Reminder: #cos x = cos a# has solutions # x= \pm a + 360^circ k,# integer #k#.

Solve #cos(2x)=cos(3x) # for #x#

#2x = \pm 3x + 360^circ k#

#2x \pm 3x = 360^circ k#

#5x = 360^circ k or x = -360^circ k#

#x = 72 ^circ k quad #

This includes #-360^circ k# so we don't need to write that separately.

So we see our equation gives us all the multiples of #72^circ#. Let's go at it a different way, using the double and triple angle formulas:

Solve #cos(2x)=cos(3x) # for #cos(x)#

#2 cos^2 x - 1 = 4 cos^3 x - 3 cos x#

Let's abbreviate #c=cos x#

#2 c^2 - 1= 4 c^3 - 3 c #

# 4 c^3 - 2 c^2 - 3c + 1 = 0 #

That's a cubic equation, but one of the easy ones. All the cosines of multiples of #72^circ # will be roots of this equation. That includes #cos 0 = 1#. So #c-1# is a factor, and with long division we get

# (c-1)(4 c^2 + 2 c - 1)= 0#

#cos 0^circ,# #cos 72^circ,# and #cos 144^circ# are all different, so they're the three roots to this cubic equation. All other multiples of #72^circ# share one of these cosines.

The quadratic equation has roots

# c = 1/4(-1 \pm sqrt{5})#

Clearly #cos 72^circ# is the positive one and #cos 144^circ# is the negative one:

#cos 72^circ = 1/4(\sqrt{5} -1 )#

#cos 144^circ = 1/4(-\sqrt{5}-1) #

#cos 36^circ = - \cos(180^circ - 36^circ)=-cos 144^circ = 1/4(1 + \sqrt{5})#

That's half the Golden Ratio!
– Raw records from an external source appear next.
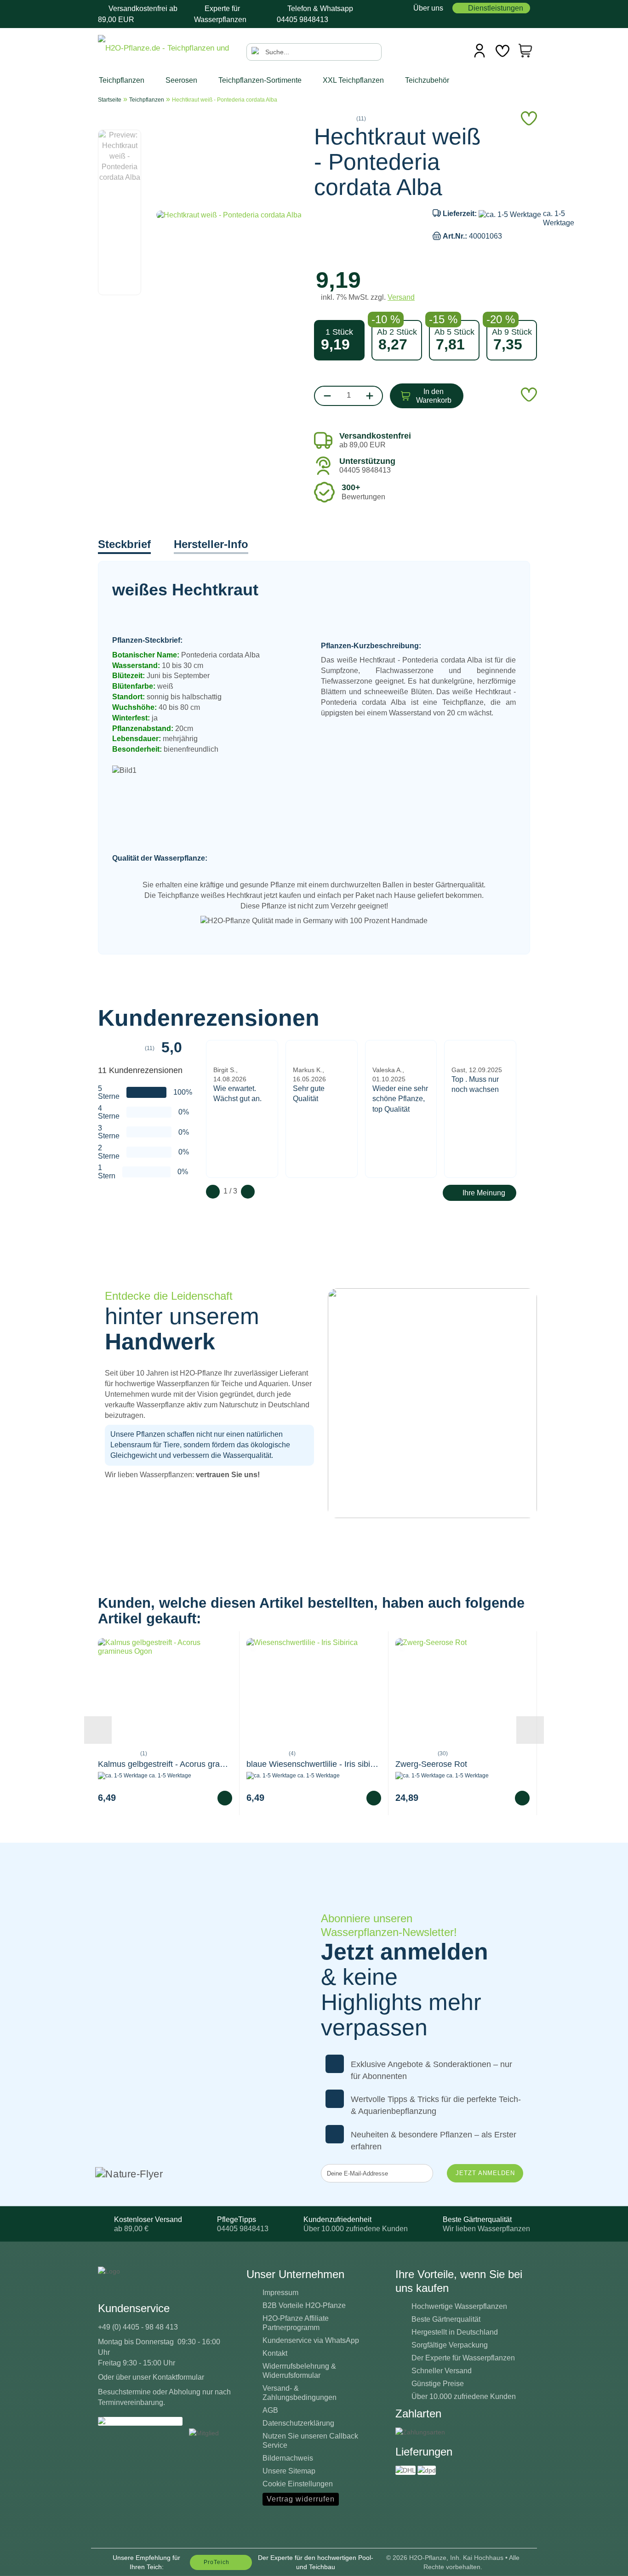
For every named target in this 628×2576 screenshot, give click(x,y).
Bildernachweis (288, 2458)
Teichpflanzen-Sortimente (260, 80)
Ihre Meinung (483, 1193)
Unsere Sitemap (289, 2471)
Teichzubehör (428, 80)
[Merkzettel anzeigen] (502, 51)
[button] (125, 125)
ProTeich (216, 2562)
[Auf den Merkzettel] (106, 1645)
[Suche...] (256, 52)
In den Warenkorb (433, 396)
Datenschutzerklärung (298, 2423)
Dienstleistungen (495, 8)
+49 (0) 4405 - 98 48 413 (138, 2327)
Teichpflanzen (122, 80)
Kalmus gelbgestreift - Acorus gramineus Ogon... (165, 1764)
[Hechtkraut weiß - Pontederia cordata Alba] (229, 214)
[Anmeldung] (479, 51)
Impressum (280, 2292)
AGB (270, 2410)
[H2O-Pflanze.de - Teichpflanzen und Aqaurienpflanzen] (165, 49)
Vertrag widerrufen (301, 2499)
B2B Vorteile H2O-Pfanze (304, 2305)
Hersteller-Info (211, 544)
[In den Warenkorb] (224, 1798)
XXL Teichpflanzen (354, 80)
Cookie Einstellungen (298, 2484)
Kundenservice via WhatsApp (311, 2340)
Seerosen (182, 80)
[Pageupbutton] (603, 2562)
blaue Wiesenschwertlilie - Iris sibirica (313, 1764)
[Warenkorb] (525, 51)
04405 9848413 (302, 19)
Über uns (427, 8)
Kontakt (275, 2353)
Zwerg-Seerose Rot (431, 1764)
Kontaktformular (178, 2377)
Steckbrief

By the Pythagorean Theorem,

#sin 36^circ = sqrt{ 1 - (1/4(1+sqrt{5}))^2 } #

I'm not going to simplify it, too much work right now.

# cos 24^circ = cos(144^circ - 120^circ)#

# = cos 144^circ cos 120^circ + sin 144^ circ sin 120 ^circ #

# = cos 144^circ cos 120^circ + sin 36^ circ sin 120 ^circ #

# = (1/4(-\sqrt{5}-1))(-1/2) + sqrt{ 1 - (1/4(1+sqrt{5}))^2 } (\sqrt{3}/2) #

I'm not going to simplify that either, but for satisfaction I will paste it into

# sin24^circ = sqrt{1 - ( (1/4(-\sqrt{5}-1))(-1/2) + sqrt{ 1 - (1/4(1+sqrt{5}))^2 } (\sqrt{3}/2) )^2 } #